The Antalis Review, which started out as the McNaughton Review in 1991, has been in abeyance in recent years. It is being relaunched in 2026 “as a reminder why print still cuts through” in an increasingly digital world.

Work from printers, designers and brands will qualify for submission provided they are printed on Antalis papers. The paper merchant says: “The competition will showcase genuine collaboration between designers, printers and brands, highlight the power of substrate choice in elevating a project, celebrate colour and print craft from print techniques to finishing and format, and inspire the industry with a curated collection of the most impactful work on Antalis papers.”

The presentation evening has always featured a memorable location, this being the atmospheric Crypt on the Green in Clerkenwell, London. But not until 29th April 2027. This enables work produced this year to qualify before judgement by a panel comprising production, design and marketing expertise early next year.

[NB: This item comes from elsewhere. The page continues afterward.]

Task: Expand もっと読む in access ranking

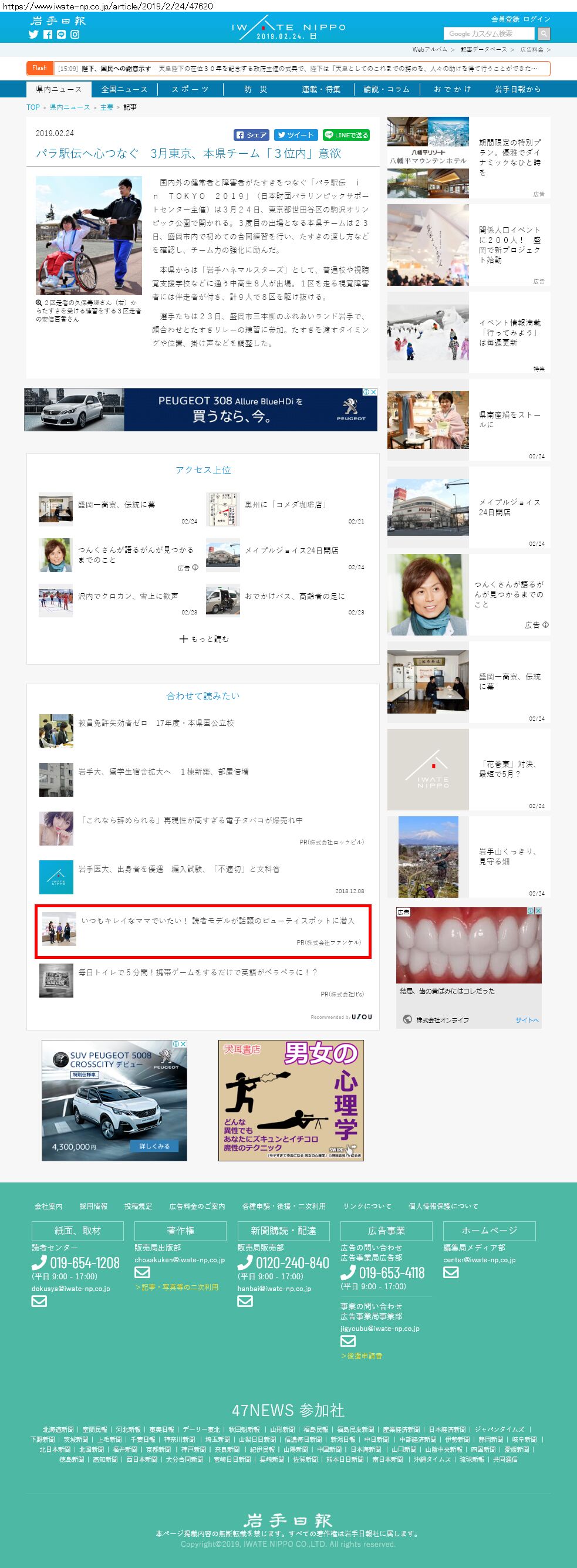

The organisers says the Review will recognise projects that push the boundaries of print, paper and finishing with 12 categories including publishing, marketing collateral, packaging and what it calls “experimental formats” covering the creative use of paper and print innovation.

The Creative range covers the Conqueror papers, its Keaycolour family. Olin colours, the Curious range of metallic and textured papers, Rives and Feltmark substrates. These cover litho and Indigo printing, which is recognised in the Review awards with separate categories.

Antalis is not alone in staging print contests. Fujifilm has announced the 2026 edition of its Innovation Print Awards, a competition for work printed on Fujifilm presses and to highlight “the new value created through digital printing technologies”. This is an international competition which attracted 256 entries from 15 countries last year, unlike the Antalis contest which is for UK produced work.